Tennyson had little patience for displays of religious intolerance. He stood by his friend, the theologian F. D. Maurice (1805–1872), when he was dismissed as chair of theology at King’s College, London, for his unorthodox views.2 For decades, Tennyson remained close with Benjamin Jowett (1817–1893), a cleric and classicist, who similarly jostled up against the abrasive fronts of Anglican orthodoxy.3 Jowett fed Tennyson ideas for his poems throughout their friendship. Toward the end of their careers, he nourished Tennyson on a steady diet of comparative religion, what was then a new and developing enterprise seeking to produce a systematic account of the growth and nature of religious belief around the world and through the ages. The phrase “unity in diversity” served as comparative religion’s central maxim, and one historic figure in particular rose to prominence in the minds of comparative religionists: the Mughal Emperor Akbar (1542–1605), who ruled most of the Indian subcontinent from 1556 to 1605.
Akbar believed that the diverse religions across his empire—Islam, Hinduism, Buddhism, Zoroastrianism, and Christianity among them—should be respected and interrogated in a spirit of tolerant curiosity. He famously held a court at Fatehpur Sikri in which different religious viewpoints could be expressed.

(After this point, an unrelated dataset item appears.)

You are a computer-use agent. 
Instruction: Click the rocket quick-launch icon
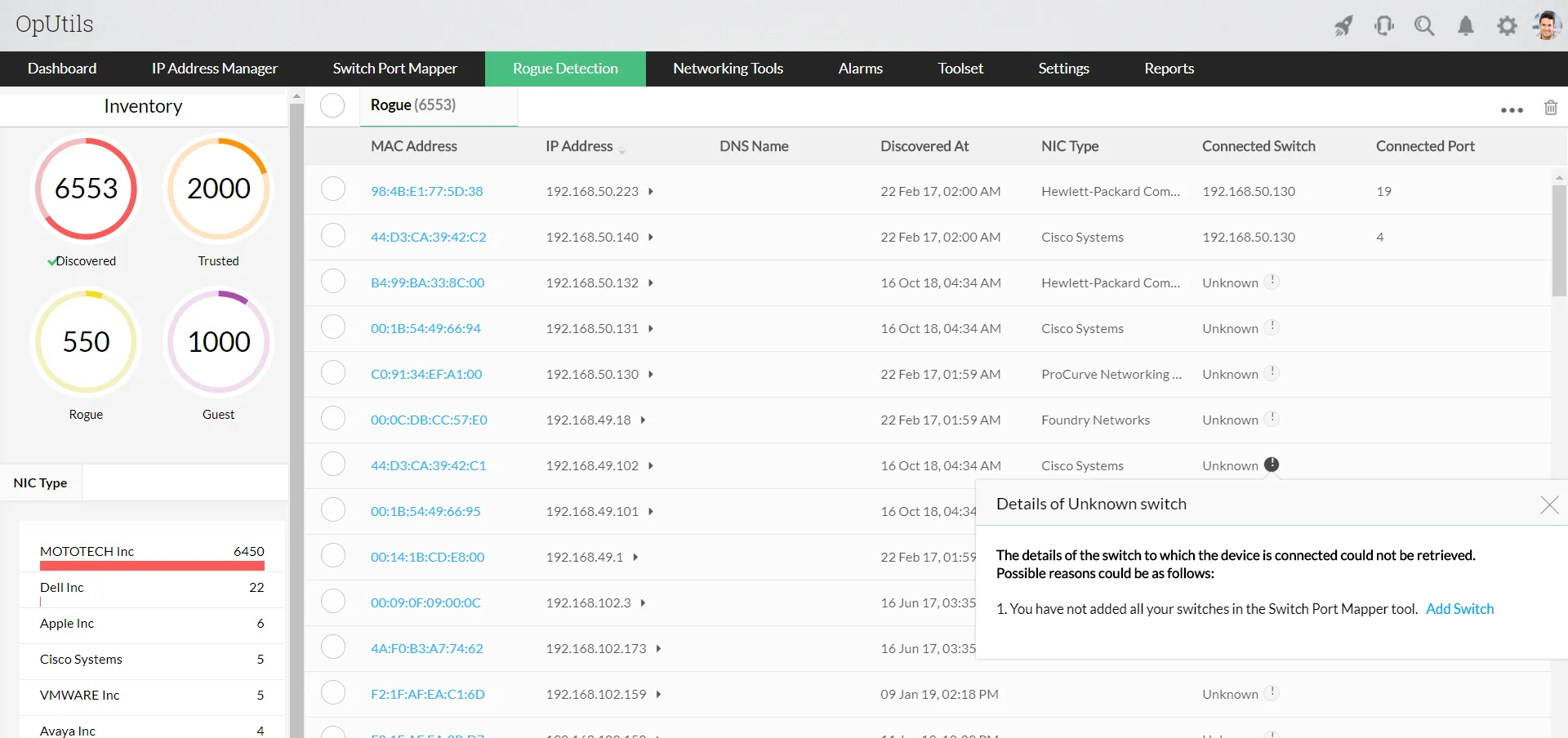click(x=1343, y=26)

By 1582, Akbar began to promote what was called Tawĥīd-i Ilāhī, or “Oneness of God,” which is now referred to as Dīn-i Ilāhī, or “the Divine Faith.”4 Grounded largely in esoterism and belief in divine monotheism, it was nevertheless an eclectic selection of what Akbar considered the best concepts and rituals from every religion. Victorian audiences interpreted it as an admirable attempt to simultaneously acknowledge and transcend religious differences. When Jowett brought the history of Akbar to Tennyson’s attention, Tennyson became enraptured with Akbar’s example of religious liberalism—from Akbar’s rejection of religious persecution as a political ploy to his civility toward practitioners of diverse religions. Moved by the significance of Akbar’s example, Tennyson sought to bring the historical context, religious import, and spiritual atmosphere of Akbar’s reign to the page in verse.